▶ **Your goal**
Repeat only the lines below from the one that contains "The width and height of the screenshot is (316, 178)." through the final line, exactly. Omit pictures.

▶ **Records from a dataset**
______________________________
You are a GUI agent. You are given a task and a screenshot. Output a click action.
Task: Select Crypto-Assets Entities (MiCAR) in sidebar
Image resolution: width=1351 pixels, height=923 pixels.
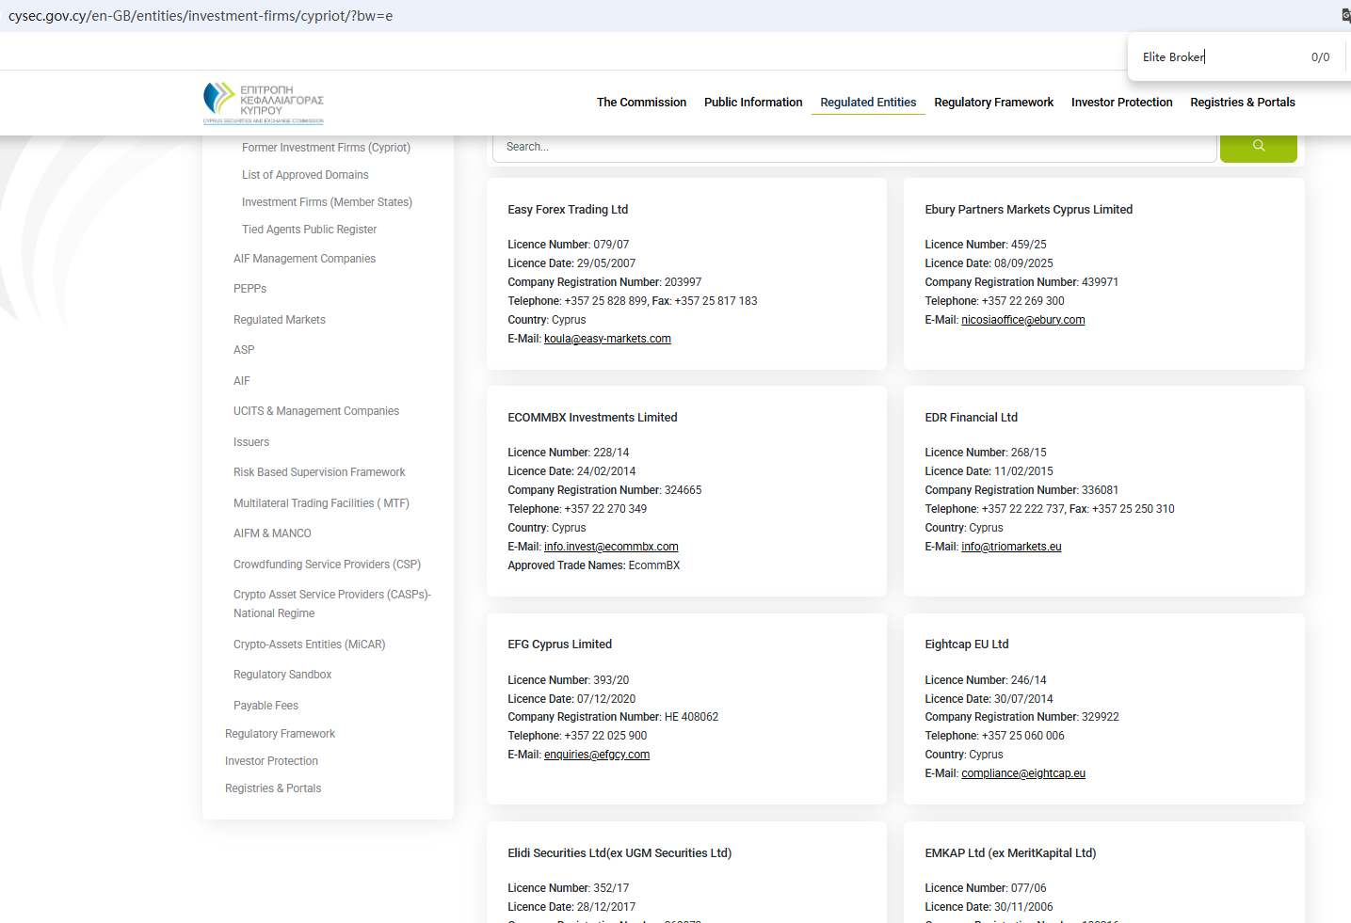309,645
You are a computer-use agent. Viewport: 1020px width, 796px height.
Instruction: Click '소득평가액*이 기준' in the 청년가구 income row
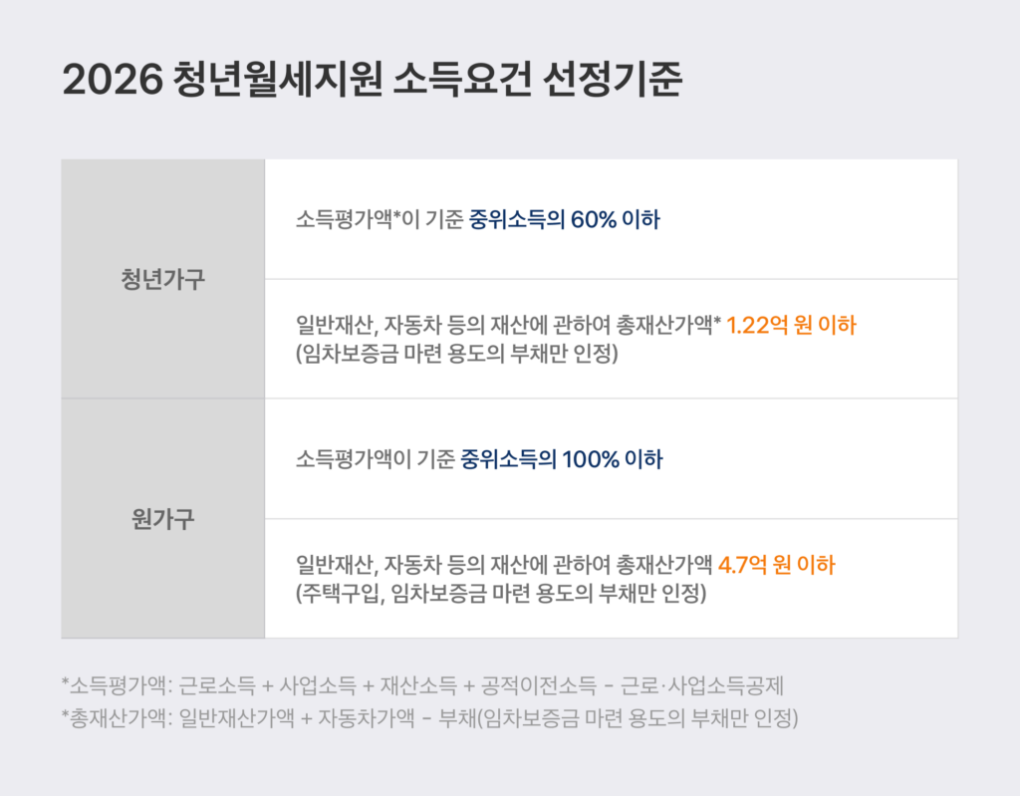[x=380, y=219]
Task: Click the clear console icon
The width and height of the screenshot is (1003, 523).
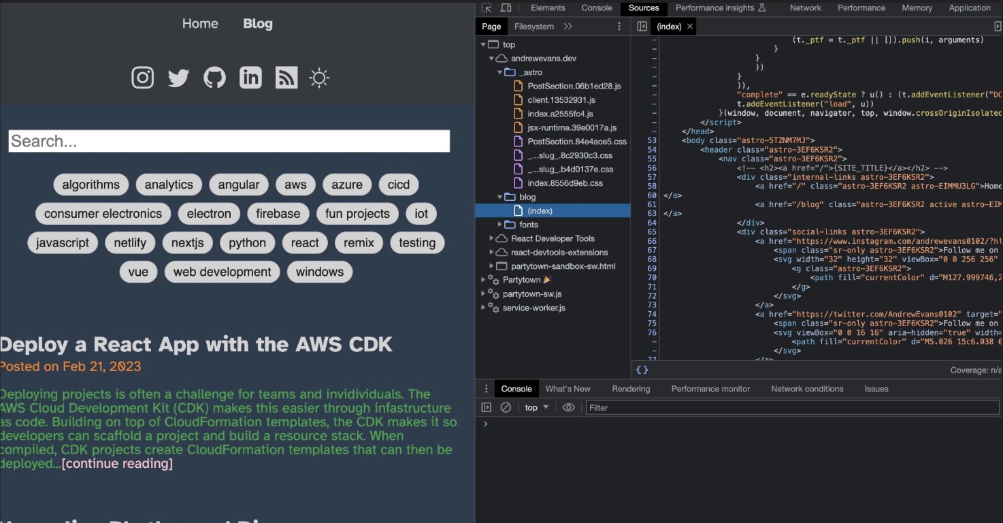Action: [x=506, y=407]
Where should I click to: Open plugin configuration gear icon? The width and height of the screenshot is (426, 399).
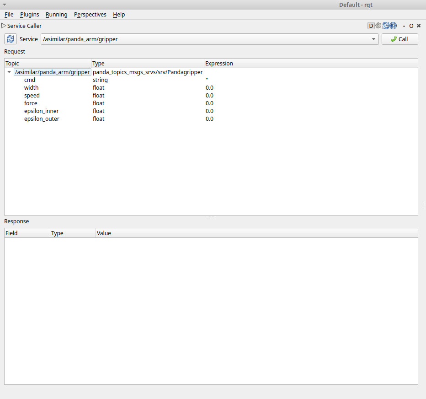click(x=378, y=26)
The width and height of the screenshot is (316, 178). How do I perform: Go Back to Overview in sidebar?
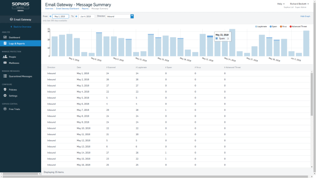click(x=21, y=27)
______________________________
▶ **Expected answer**
The width and height of the screenshot is (316, 178). How do I perform: Go Back to Overview in sidebar?
click(x=21, y=27)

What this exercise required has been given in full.